Posted on May 23, 2014 at 10:38 AM

CARLISLE, Ark. — Photos pinned on the military backpacks of a line of marchers flapped in the breeze as they carried flags in the darkness at 4 a.m. Wednesday near Carlisle, Ark.

In the marchers' minds, it's April 24, 2004 in Iraq.

"[I] woke up early one morning from mortars," remembered one marcher.

It was a terrible day for the Arkansas National Guard.

"I’m carrying Chief Kordsmeier, Capt. Bo Felder, Staff Sgt. Stacey Brando, Staff Sgt. Billy Orton," the former soldiers said.

They were four friends all killed at once, and it was in their honor the guard members got up early to walk with Carry the Load National Relay team.

"Most of us are carrying 35 to 50 pounds," said former Sgt. Scott Osborn as he leaned forward beneath a stuffed rucksack. The extra weight is a symbol of the pain.

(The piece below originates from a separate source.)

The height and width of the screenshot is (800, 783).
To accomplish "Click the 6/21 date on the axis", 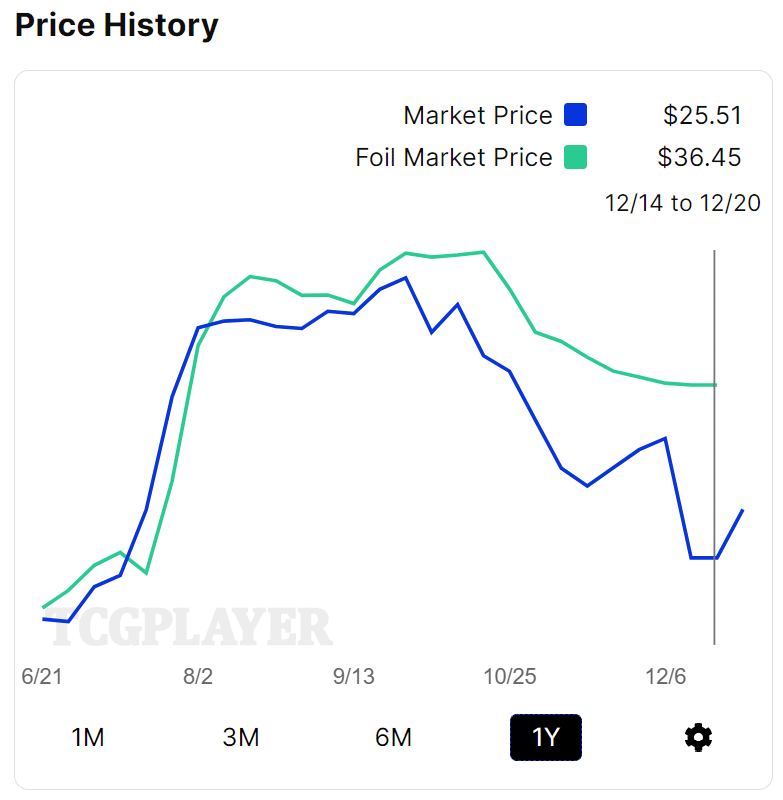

Osborn's wife and daughter walked, too. 

"I try to teach my kids the true meaning of Memorial Day,” said Maryah Osborn.

Emily, 13, made it 15 miles as she trudged between rice fields. The rest traveled 20.

The memory of local Marine Tommy Parker went with them. His photo pinned to Bo Achenbach’s pack.

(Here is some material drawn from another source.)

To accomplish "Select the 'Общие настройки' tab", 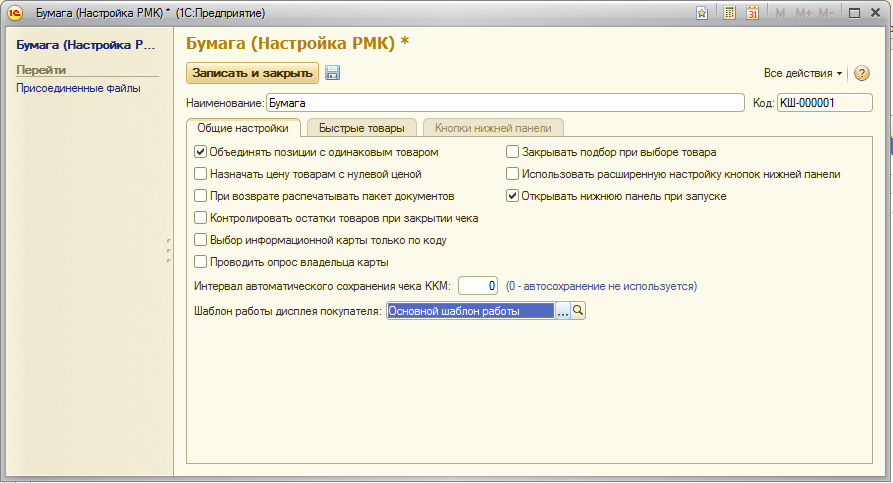I will tap(242, 128).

“So I’m carrying for him," Achenbach said. "His dad asked me to carry him.”
Limping, blistered and exhausted, they walked on.

Often in the front of the line was former Marine Jeff Pierson. In Iraq, he disarmed hidden bombs. He walked in frustration over military suicides.

"I’ve had had a couple friends who took their lives," he said. "And these guys were men amongst men. We've got to do something."

The Carry the Load relay team members continued on, never stopping. Thursday afternoon, as the sun beamed down, one man carried a flag down Highway 67. Trucks roared by and John Deere tractors worked the fields.

In some places, dozens came out to cheer or join the team. It seemed like the whole Hot Springs Police Department turned out. 

Carry the Load co-founder Clint Bruce gave them encouragement and thanked them.

"I’ll tell you the story of Carry the Load is this," he said. "I was mad. I was angry that America had forgotten my friends."

Bruce shared his story beneath a large Carry the Load banner at a La Quinta in Hot Springs, Ark. But, the former Navy SEAL told the team of walkers he’s not mad anymore because each year he sees the support grow.

So does Kelley Brown, the young widow of Navy SEAL Adam Brown. We first met her in 2012, when she could barely speak through her tears. This year, she joined marchers, smiled and handed out small American flags. 

“This is our fourth-year anniversary of losing Adam,” she said. "I’m still trying to come out here and walk it off.  But, knowing that Clint is going to be here, knowing the guys will be here, knowing there are every-day people who come out here and care makes it easier."

The team will pick up bigger and bigger crowds as they move into Texas. Thousands will join them at Reverchon Park in Dallas this Memorial Day weekend and they’ll ask each other, “Who are you carrying?" There’s only one wrong answer to that question according to Bruce, “no one."